Шако медленно подошел к нему, нагнулся, чтобы пощупать ему затылок и принялся осторожно перебирать ему волосы, словно выискивал вшей. Это становилось невыносимым. Иван Видрич думал, что голову ему сдавливает шапка, а на самом деле это слиплись волосы от свернувшейся крови и прикрыли рану. Боль он почувствовал только тогда, когда Шако притронулся к ране рукой.
— Оставь, пустяки, — сказал Видрич и поднялся, борясь с головокружением. В глазах прояснилось, сознание окрепло, рана начала болеть. — Кто это идет с Зачаниным? — спросил он.
— Ладо, — сказал Шако и посмотрел ему в глаза. — Ты плохо видишь? Я тоже.

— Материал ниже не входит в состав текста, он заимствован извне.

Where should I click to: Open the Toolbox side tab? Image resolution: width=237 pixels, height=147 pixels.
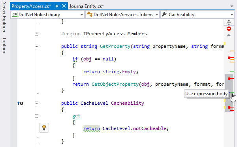[x=4, y=45]
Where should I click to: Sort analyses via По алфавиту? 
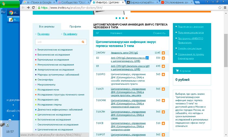click(70, 34)
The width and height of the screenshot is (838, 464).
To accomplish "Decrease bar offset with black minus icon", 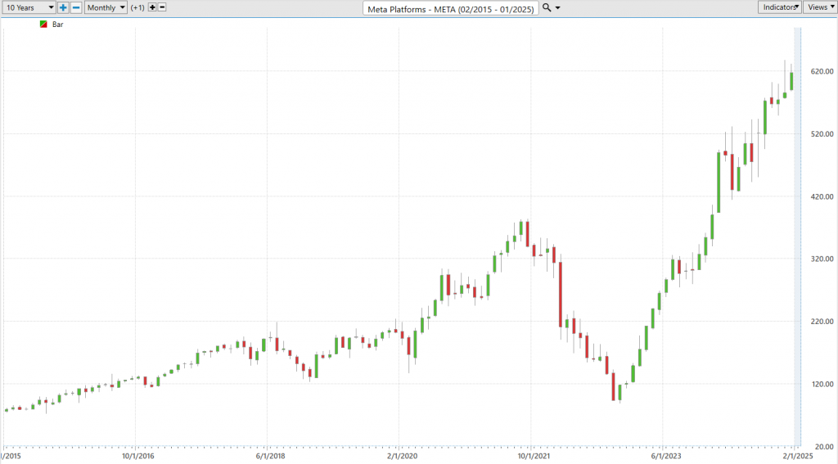I will pyautogui.click(x=162, y=7).
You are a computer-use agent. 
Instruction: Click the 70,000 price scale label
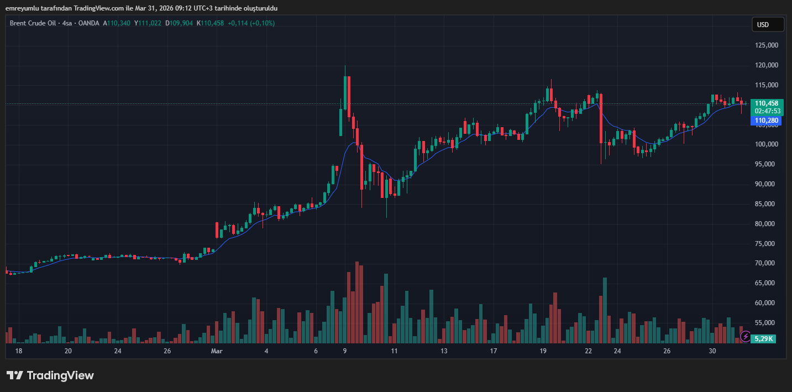766,263
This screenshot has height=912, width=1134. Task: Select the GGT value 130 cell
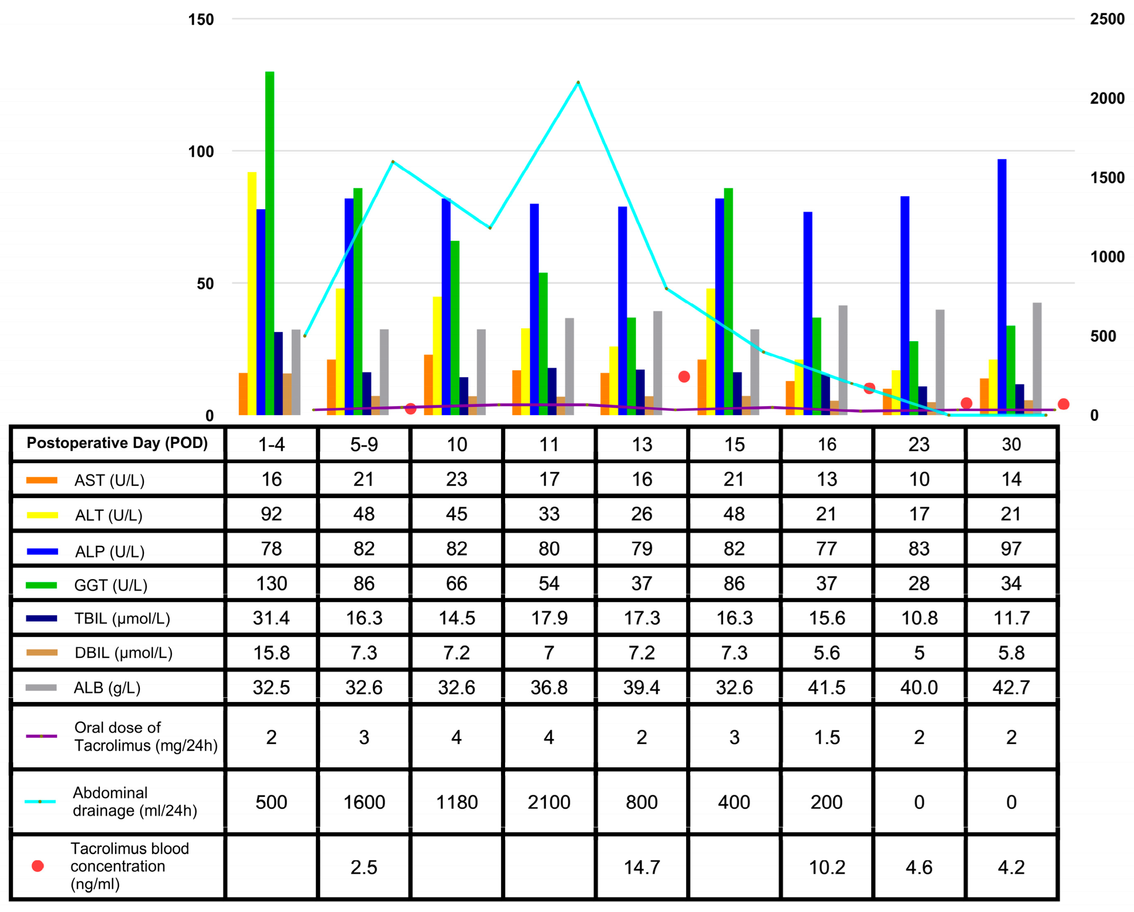(x=271, y=583)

— Нет, я вижу, просто я думал, что Ладо погиб. Кто же мне сказал, что Ладо убит?
— Не Ладо, а Боснич. Не захотел уйти в укрытие.
— А где Арсо?
— О Шнайдере я ничего не знаю.
Они посмотрели друг другу в глаза, и Видрич понял: поскользнулся портной!.. Грызя ус и стряхивая с плаща снег, Видрич почувствовал, как по его лицу пробежала добрая, всепрощающая улыбка: Арсо, может, и найдет игольное ушко, пролезет в него и останется живым. Быть живым лучше, чем быть мертвым, лучше быть воробьем в лесу, чем мертвецом в гробу.
— Вот твоя шапка, — сказал Шако. — Надо идти.

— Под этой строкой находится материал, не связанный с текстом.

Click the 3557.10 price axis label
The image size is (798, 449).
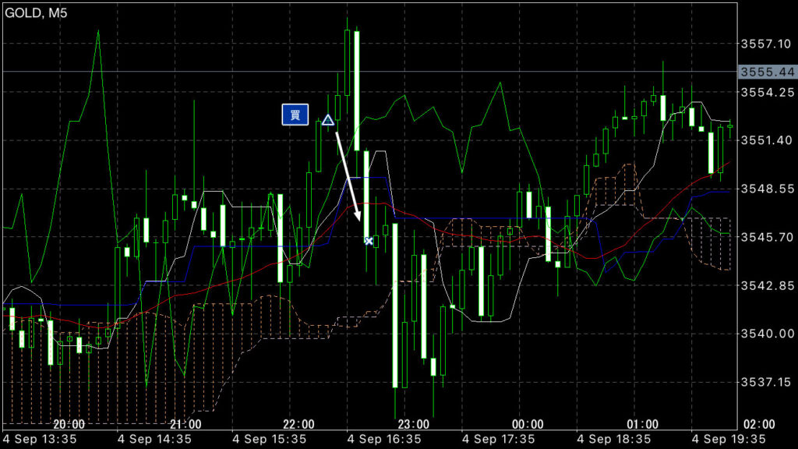click(x=764, y=44)
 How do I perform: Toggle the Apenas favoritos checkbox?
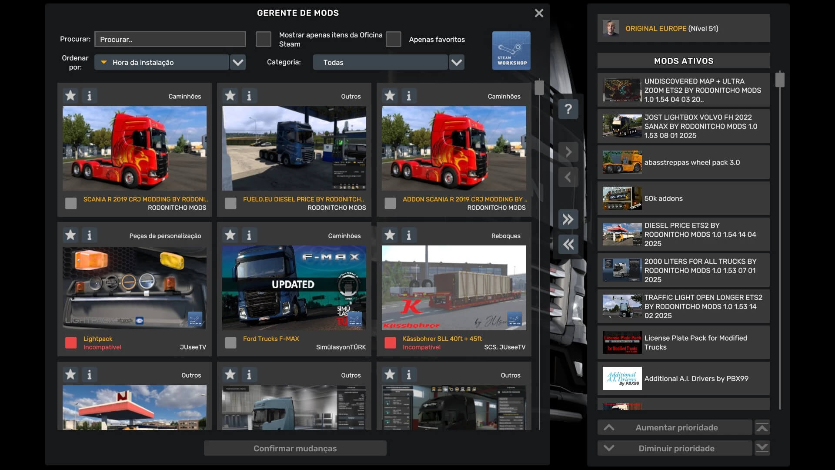pos(393,39)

— Клянусь богом, сегодня мы находились, и все из огня да в полымя.
— Придет время — отдохнем.
— Что-то ты голову повесил, дорогой Шако, не в твоем это обычае.
— Приходится вешать, чтобы ненароком не задели.

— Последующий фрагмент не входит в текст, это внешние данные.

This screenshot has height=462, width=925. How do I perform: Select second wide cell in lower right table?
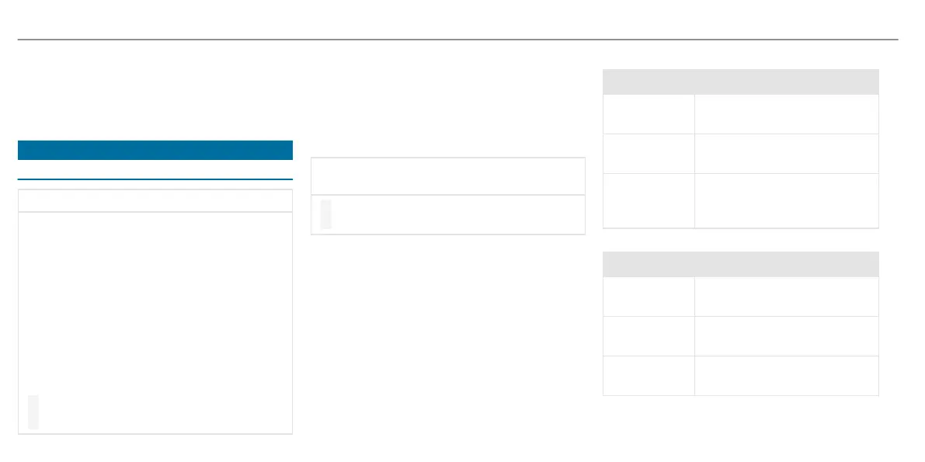787,335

Они начали взбираться наверх, и Видричу казалось, будто и деревья повесили головы и съежились от страха, все как-то уменьшилось, и даже Рачва, которая представлялась опоясанной стенами крепостью, пригорюнилась, облысела, превратилась в обычную гору, не хуже и не лучше тех, которые оставались за их спиной. Окопы занесло и заровняло снегом; лес поредел, чащи как не бывало — все опустошила осень. Если бы знать, как здесь сейчас, подумал он, то надо бы остаться на Софре или на Кобиле, земля в могилах повсюду черная и мокрая. И все-таки лучше, что не знали. Дольше продержались и задали им больше работы. Будь день покороче, может, кто-нибудь и выбрался бы.
— Нельзя идти туда гурьбой, — сказал Шако. — Надо разбиться.
— И так уже разбиты, — сказал Ладо, — хуже некуда.
— Бывает и хуже, вот увидишь, как мусульмане за нас возьмутся.
— Мусульмане разбежались, — сказал Зачанин. — А стоит им разбежаться, как их уже не соберешь.
— На это я бы не надеялся — на слабого и заяц зубы точит.
— Тс-с, — прошипел Зачанин. — Они где-то здесь.
Каждый прижался к своему дереву и приготовил гранаты. Больше делать было нечего, мучительно потянулось, время. Нервы были натянуты до предела. Мир заполнили призвуки, тени и страшные мороки. То, что забывалось во время ходьбы и боя или оставлялось на потом, внезапно поражало душу. Преодоленный страх возвращался в многоликой форме сомнений, раскаяния и печали и подтачивал волю, отнимал силы и увеличивал усталость. Разделенные расстоянием, целиком уйдя в свои чувства и мысли, они забывали о товарищах, и тогда страх одиночества доводил до головокружения. Время от времени на них находила жалость друг к другу, но они понимали, что это всего лишь ничтожная искорка, так как все их существо, все тепло их душ и все силы разума были поглощены совсем иным. Потом они снова начинали думать о себе, завидовали мертвым, у которых все уже позади и которые избавлены от этих терзаний. А кроме того, в каждом зияло голодное естество, по сути дела, пустота, тщетно стремящаяся вобрать в себя минуты, часы, дни и годы, которые были дарованы и вдруг отняты навсегда.